Thomas, I hope that answers your questions.

And I hope someday to return to the rich vein that is there to be mined from a discussion of John Ford’s approximately 65 silent films, of which tragically only fourteen are believed to have survived.

But yes, again: I love these old tales of that era when film storytelling was in its infancy and probably scarcely even realizing that it was evolving into a new type of Art. And I am immensely grateful to Adam Scheffler, the founder and art director of Silent Cinema Galway. Although he will wince at and be embarrassed by my saying this, I consider him no less than a visionary for taking the risk that he has with this project. I believe it is an important one, though; and delight in the thought that he has already created a new interest in those wonderful days when the Californian air smelled like lemons and legends like Lillian Gish thought they were in paradise.

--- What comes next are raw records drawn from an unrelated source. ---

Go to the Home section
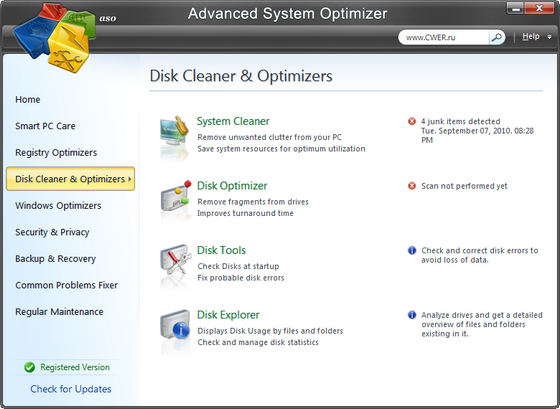The width and height of the screenshot is (560, 409). pos(28,99)
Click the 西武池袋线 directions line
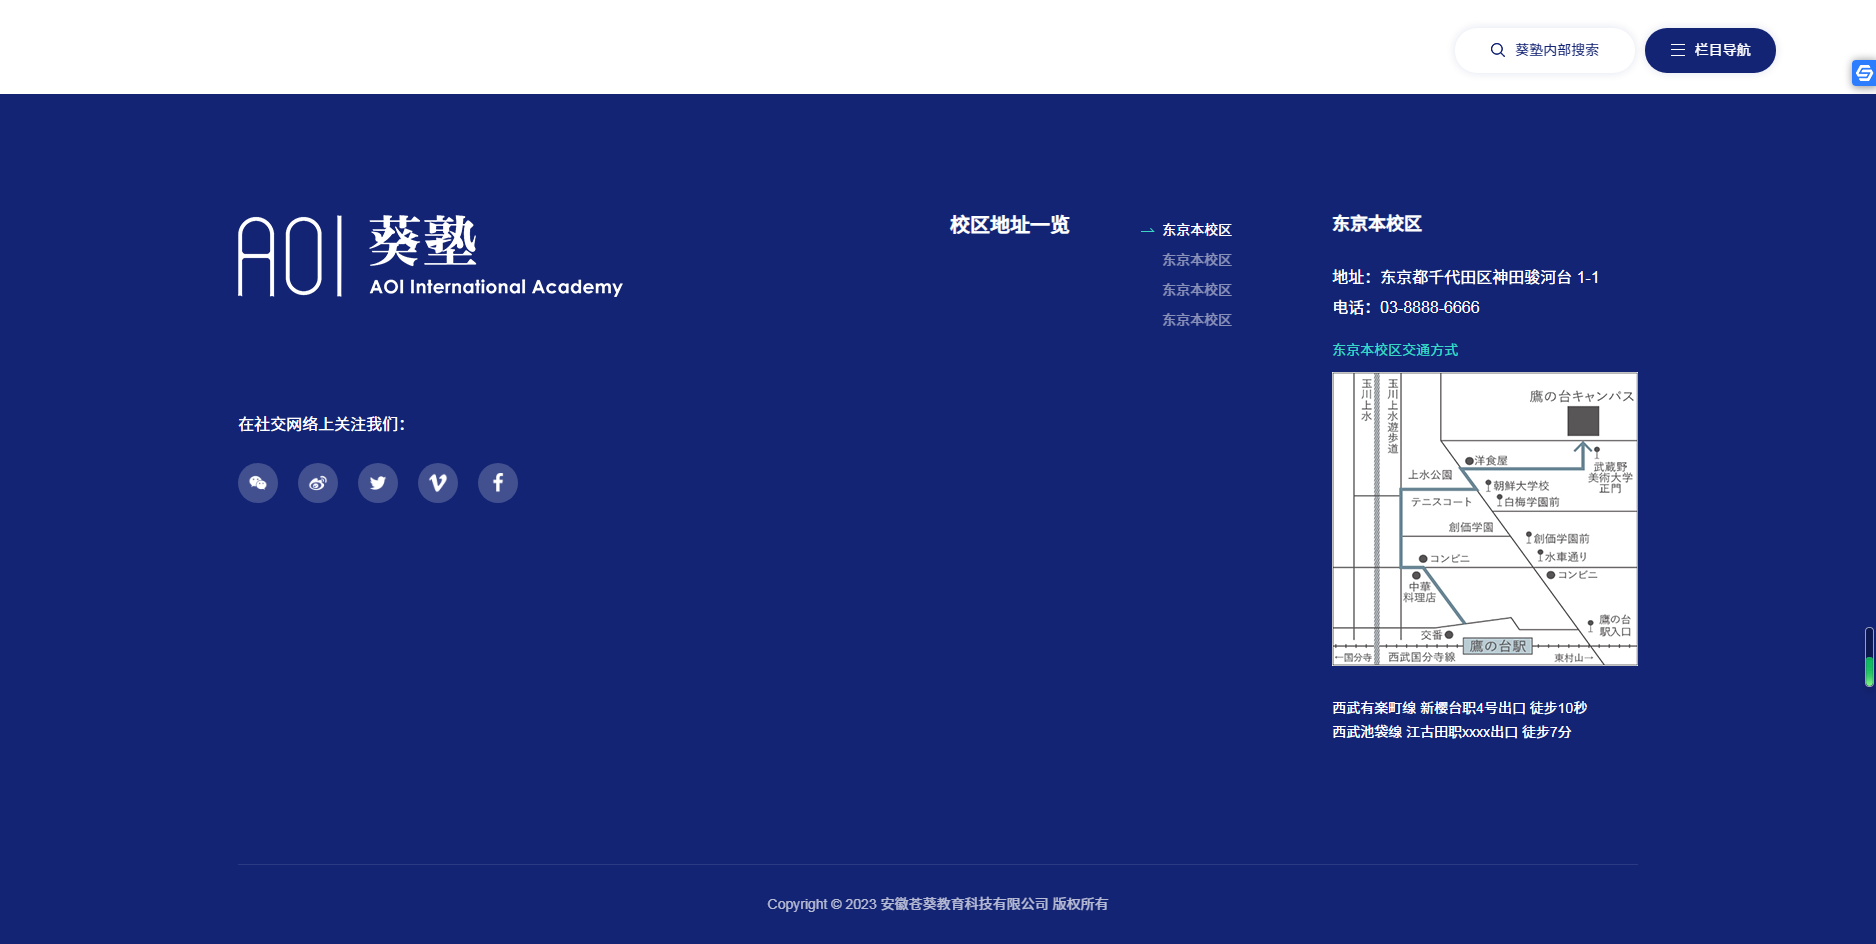The height and width of the screenshot is (944, 1876). coord(1451,732)
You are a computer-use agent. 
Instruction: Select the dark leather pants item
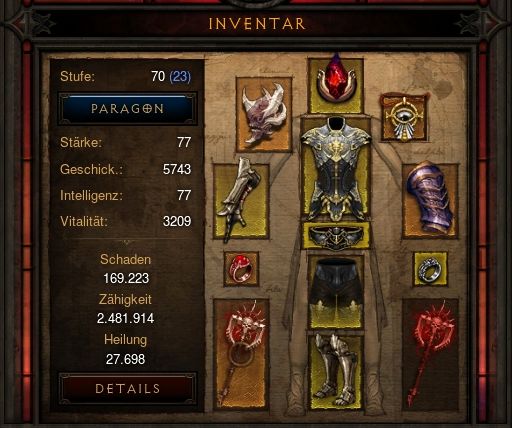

These films that Adam is showing… they’re a kind of magic. They’re a kind of Time Machine that lets us explore ‘the unspoiled charm of a vanished era.’

I also happen to know that he has even more ideas about to come to fruition. But of those, I’ll let him explain himself… Suffice to say that you won’t be disappointed.

* I have drawn from Joseph McBride’s John Ford: A Life, surely one of the top three or four best film biographies ever written; and also from conversations with Steve Mayhew, author and authority on all things Ford. In fact, once a long ago, he penned (no doubt with quill and inkpot) his thesis, The Silent Films of John Ford. Perhaps he’ll let us reprint some of it here one day. Hint heavy hint, Steve.

And if you have even a passing interest in vintage Westerns, you could do worse and not much better than to check out Steve and Brian Sweet’s site Mostly Westerns.